The idea of eating my provincial flower excites me. Unfortunately, our true wild roses have already lost their petals and developed hips. There are, however, several late-blooming domestic varieties still flowering.
Wherever you get your roses from, make sure that they haven’t been treated with any chemicals.
adapted from Good Eats
- 1 L rose petals, chemical free
- 2 L water>
The set-up is simple. Start with a very large pot. I used my canning pot. Put a clean brick or heavy ceramic dish in the middle of the bottom. Scatter the rose petals around the brick. Add the water. There should be enough that the flowers are more or less submerged. Next put a stainless steel bowl that is slightly narrower than the canning pot onto the brick. (The brick simply keeps the bowl above the boiling water and prevents it from floating around.)
Now invert the lid of the canning pot and cover the pot.

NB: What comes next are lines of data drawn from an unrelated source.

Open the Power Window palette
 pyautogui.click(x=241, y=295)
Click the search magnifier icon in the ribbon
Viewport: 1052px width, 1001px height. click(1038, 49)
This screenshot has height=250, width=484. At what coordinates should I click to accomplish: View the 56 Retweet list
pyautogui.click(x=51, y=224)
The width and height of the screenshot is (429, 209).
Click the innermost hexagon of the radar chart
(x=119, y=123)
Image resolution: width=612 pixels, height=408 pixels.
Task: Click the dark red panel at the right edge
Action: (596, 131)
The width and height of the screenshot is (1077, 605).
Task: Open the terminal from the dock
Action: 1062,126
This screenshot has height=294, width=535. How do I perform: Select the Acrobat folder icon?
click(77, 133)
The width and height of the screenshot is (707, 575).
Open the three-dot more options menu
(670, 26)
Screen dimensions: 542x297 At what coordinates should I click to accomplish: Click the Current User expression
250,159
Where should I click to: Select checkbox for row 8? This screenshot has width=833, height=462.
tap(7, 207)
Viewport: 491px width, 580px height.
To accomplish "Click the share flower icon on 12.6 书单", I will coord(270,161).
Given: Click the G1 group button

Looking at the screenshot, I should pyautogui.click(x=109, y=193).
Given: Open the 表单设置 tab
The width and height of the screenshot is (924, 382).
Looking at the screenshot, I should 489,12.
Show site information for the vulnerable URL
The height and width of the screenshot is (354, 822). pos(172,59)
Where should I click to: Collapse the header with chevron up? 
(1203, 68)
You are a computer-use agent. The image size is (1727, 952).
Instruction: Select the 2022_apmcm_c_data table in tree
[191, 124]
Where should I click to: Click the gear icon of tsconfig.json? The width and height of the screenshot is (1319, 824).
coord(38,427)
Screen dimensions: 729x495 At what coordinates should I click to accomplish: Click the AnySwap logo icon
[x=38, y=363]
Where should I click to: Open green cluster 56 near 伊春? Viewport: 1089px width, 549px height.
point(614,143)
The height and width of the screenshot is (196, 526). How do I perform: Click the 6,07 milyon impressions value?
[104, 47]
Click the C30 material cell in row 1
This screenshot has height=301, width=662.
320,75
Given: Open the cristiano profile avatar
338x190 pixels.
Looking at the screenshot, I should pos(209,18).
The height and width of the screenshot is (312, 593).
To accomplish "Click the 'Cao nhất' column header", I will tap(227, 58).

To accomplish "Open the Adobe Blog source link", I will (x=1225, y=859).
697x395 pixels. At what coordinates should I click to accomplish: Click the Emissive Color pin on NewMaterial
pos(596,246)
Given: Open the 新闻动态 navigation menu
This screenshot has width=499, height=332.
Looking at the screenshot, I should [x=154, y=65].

Put about 2 L of ice in the hollow of the lid.
Place the pot on medium heat and simmer for an hour. The aroma and flavour of the rose petals is captured in the steam. The steam rises to the top of the can, where it meets the cold lid and condenses back into water. Because of the roughly conical shape of the inverted lid, the condensate rolls to the centre, where it drops into the expectant stainless steel bowl.
After an hour I had about two cups of rose water. Be careful not to spill any of the melted ice into the stainless steel bowl when removing the inverted lid.
At this point I have no specific plans for the rose water, though I suspect it will make its way into some whipped cream shortly.